Data section ::
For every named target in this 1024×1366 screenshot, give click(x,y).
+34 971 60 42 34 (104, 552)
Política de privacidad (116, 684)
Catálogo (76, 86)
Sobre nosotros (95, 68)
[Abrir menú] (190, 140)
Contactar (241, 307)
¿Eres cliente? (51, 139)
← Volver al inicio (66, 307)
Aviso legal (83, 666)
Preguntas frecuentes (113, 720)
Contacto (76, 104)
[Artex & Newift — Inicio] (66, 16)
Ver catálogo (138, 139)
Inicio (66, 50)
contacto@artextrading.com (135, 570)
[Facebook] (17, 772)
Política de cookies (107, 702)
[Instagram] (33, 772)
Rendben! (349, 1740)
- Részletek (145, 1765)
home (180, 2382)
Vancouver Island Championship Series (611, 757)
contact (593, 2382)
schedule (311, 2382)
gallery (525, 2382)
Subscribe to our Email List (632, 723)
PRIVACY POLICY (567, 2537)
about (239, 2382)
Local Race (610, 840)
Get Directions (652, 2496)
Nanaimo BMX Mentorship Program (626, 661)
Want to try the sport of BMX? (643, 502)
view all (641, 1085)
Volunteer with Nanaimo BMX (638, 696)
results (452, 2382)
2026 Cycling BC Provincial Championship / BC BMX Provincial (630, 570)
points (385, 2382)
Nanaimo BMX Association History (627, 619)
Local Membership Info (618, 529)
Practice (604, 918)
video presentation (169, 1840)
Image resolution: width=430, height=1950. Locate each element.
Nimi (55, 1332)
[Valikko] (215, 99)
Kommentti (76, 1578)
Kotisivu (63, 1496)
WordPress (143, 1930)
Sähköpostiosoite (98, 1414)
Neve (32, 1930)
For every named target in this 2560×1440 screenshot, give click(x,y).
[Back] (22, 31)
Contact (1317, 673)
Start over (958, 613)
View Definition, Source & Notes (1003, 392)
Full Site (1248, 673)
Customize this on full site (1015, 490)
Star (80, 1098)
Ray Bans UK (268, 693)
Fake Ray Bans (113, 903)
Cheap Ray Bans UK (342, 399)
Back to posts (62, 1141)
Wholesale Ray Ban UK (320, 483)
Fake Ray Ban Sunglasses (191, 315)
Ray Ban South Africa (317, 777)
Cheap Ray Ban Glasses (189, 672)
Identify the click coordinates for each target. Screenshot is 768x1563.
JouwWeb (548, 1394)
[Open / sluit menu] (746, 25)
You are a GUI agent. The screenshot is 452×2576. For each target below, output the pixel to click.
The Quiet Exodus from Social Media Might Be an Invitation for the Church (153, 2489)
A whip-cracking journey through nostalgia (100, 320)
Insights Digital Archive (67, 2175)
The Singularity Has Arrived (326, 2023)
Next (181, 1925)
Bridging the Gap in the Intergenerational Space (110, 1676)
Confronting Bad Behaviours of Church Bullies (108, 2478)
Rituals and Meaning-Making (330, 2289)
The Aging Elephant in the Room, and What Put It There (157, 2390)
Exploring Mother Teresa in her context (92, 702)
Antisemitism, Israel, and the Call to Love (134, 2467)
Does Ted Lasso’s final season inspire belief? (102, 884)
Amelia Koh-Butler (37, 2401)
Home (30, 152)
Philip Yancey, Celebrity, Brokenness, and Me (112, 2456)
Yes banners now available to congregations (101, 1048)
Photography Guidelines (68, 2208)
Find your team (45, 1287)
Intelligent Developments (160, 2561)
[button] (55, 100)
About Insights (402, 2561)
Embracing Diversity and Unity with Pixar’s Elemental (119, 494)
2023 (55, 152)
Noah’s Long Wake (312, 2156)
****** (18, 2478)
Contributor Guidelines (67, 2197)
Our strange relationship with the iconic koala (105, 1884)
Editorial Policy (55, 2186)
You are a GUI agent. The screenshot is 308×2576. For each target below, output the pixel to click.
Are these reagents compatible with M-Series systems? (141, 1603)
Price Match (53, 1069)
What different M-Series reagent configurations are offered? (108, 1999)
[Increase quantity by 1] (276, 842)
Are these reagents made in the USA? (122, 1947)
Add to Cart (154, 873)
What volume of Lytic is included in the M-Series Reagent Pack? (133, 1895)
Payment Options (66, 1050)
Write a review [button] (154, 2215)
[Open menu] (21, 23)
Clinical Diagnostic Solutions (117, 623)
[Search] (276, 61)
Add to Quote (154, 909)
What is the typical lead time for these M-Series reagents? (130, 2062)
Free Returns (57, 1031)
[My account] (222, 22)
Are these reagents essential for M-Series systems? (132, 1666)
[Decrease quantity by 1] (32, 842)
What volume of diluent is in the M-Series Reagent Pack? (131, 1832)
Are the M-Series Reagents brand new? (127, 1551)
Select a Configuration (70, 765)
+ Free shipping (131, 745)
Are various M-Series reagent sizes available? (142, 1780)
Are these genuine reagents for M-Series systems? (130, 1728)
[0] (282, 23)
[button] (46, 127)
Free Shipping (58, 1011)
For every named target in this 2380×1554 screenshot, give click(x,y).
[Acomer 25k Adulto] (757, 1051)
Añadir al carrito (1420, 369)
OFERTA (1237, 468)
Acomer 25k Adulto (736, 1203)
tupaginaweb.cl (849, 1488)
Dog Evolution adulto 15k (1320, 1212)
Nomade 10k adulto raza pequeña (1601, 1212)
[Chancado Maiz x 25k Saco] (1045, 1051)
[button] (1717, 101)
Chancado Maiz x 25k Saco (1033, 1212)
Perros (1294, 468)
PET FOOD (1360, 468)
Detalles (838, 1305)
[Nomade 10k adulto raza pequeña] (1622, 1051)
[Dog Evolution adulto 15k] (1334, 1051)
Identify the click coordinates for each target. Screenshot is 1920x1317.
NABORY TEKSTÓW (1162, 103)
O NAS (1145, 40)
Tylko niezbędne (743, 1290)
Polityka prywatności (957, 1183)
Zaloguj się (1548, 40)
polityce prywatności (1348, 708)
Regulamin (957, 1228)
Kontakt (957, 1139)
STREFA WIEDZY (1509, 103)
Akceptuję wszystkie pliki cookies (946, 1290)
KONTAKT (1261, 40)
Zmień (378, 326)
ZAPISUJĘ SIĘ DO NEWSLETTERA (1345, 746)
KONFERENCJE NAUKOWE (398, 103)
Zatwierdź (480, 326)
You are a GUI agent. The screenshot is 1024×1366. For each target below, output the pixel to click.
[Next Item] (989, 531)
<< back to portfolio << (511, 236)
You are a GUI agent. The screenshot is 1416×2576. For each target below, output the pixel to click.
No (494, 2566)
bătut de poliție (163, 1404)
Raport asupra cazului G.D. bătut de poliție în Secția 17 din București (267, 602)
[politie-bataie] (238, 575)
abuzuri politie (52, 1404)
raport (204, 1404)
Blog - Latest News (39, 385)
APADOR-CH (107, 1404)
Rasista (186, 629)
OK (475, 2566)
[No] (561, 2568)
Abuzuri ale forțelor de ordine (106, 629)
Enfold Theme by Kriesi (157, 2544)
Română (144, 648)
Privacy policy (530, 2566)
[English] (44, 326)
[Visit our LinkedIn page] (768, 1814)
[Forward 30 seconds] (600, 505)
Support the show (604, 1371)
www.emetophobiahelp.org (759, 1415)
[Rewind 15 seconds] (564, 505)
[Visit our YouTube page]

Work order ::
Tell how many lines in the material hold the word "systems". Reply with the number only.

Answer box ::
3